SUPPLIED MATERIAL Block Start

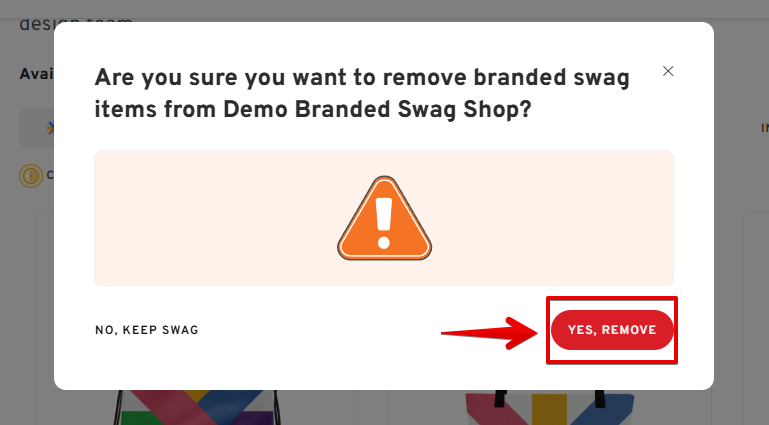Image resolution: width=769 pixels, height=425 pixels.
Task: Click the white exclamation mark in the triangle
Action: [384, 222]
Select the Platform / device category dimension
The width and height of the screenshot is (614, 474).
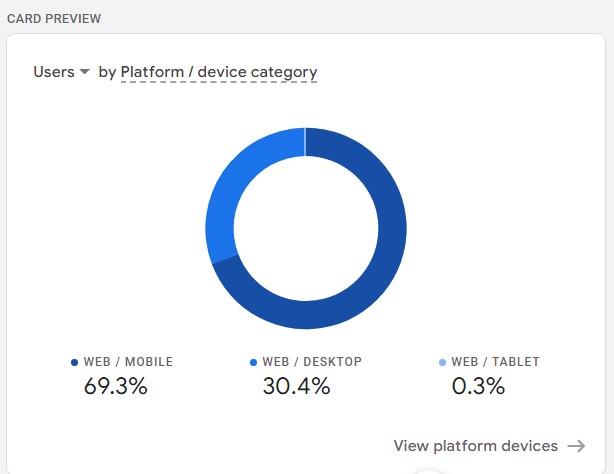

SUPPLIED MATERIAL Block End

ACTIVITY: Could you set down exactly, and only, the lines from the line containing "Select the Platform" through the last line of the records, both included, without the pictures?

FINISHED TASK:
Select the Platform / device category dimension
The width and height of the screenshot is (614, 474).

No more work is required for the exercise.